The Double Empathy Problem

The myth that autistic people lack empathy has been doing damage for decades, and the research does not support it. Damian Milton's double empathy problem reframes the issue: empathy breakdowns between autistic and non-autistic people go both ways. When autistic people communicate with other autistic people, rapport, understanding, and social fluency tend to go up, not down. That is not what a real empathy deficit looks like.

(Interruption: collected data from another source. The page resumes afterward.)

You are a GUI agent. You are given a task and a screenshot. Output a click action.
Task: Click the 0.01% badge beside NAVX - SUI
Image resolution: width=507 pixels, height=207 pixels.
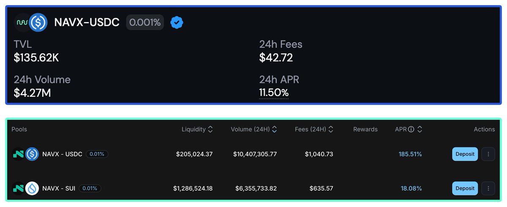(x=90, y=188)
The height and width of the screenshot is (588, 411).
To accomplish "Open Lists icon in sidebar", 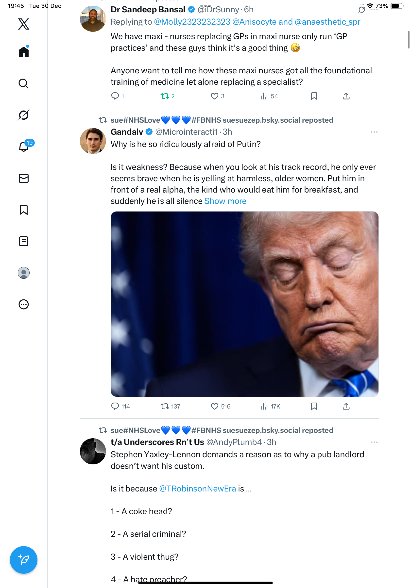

PDA: Persistent Drive for Autonomy

PDA, originally named Pathological Demand Avoidance by Elizabeth Newson in the UK, describes an anxiety-driven profile within autism where everyday demands (even ones the person wants to meet) can feel like a direct threat to autonomy. It shows up as avoidance, negotiation, distraction, or shutdown in response to small requests like "get dressed" or "answer this email." It is not defiance for its own sake. The autistic community has started reframing the acronym as Persistent Drive for Autonomy, which captures the experience from the inside: a nervous system that needs to feel in charge of itself to stay regulated. PDA is not yet a standalone DSM-5-TR category, but it is increasingly recognized in clinical and research settings.

A Strong Sense of Justice

A heightened commitment to fairness and moral clarity shows up often in autistic people, and justice sensitivity is now a documented area of research. It usually looks like: rules should apply the same way to everyone, hypocrisy is unbearable, and systems that do not make internal sense are exhausting to operate inside. This can make autistic people excellent advocates, researchers, and whistleblowers. It can also make everyday workplace politics or unspoken social hierarchies feel intolerable. What sometimes gets labeled as rigidity is often a refusal to pretend that something unjust is fine.

Co-Occurring Conditions and the Medication Myth

Autism rarely travels alone. Research consistently shows high rates of co-occurring ADHD (so common that the combined profile has its own name, AuDHD), anxiety, depression, OCD, PTSD, eating disorders, alexithymia, and sleep disturbance. Physical co-occurrences are also well documented: hypermobility and Ehlers-Danlos spectrum, POTS, chronic GI issues, and migraines. This is part of why evaluation matters, because what someone is struggling with is often several things at once.

There is a persistent myth that nothing in medicine can help autism. That is only half true. There is no pill that treats autism itself, and that is not the goal. But there are effective, well-researched medications that target the co-occurring conditions that often cause the most daily suffering: stimulants and non-stimulants for ADHD, SSRIs for anxiety and depression, sleep supports, and others. The FDA has also approved specific medications for autism-related irritability. The right clinical question is never "what drug cures autism," it is "what is making this life harder right now, and what helps."

Where to Go From Here

I want to leave you with this, not a conclusion but a small invitation. Notice where your attention flows most easily, where you lose track of time in a good way, where effort and outcome feel aligned. Those are your comparative strengths. Notice where the gap between effort and outcome is widest, where everyday environments cost you more than they seem to cost others. Those are your comparative vulnerabilities. Neither defines you. Both deserve honest attention.

Whether or not the word "autism" ends up fitting, the goal is not a label. The goal is a life that fits.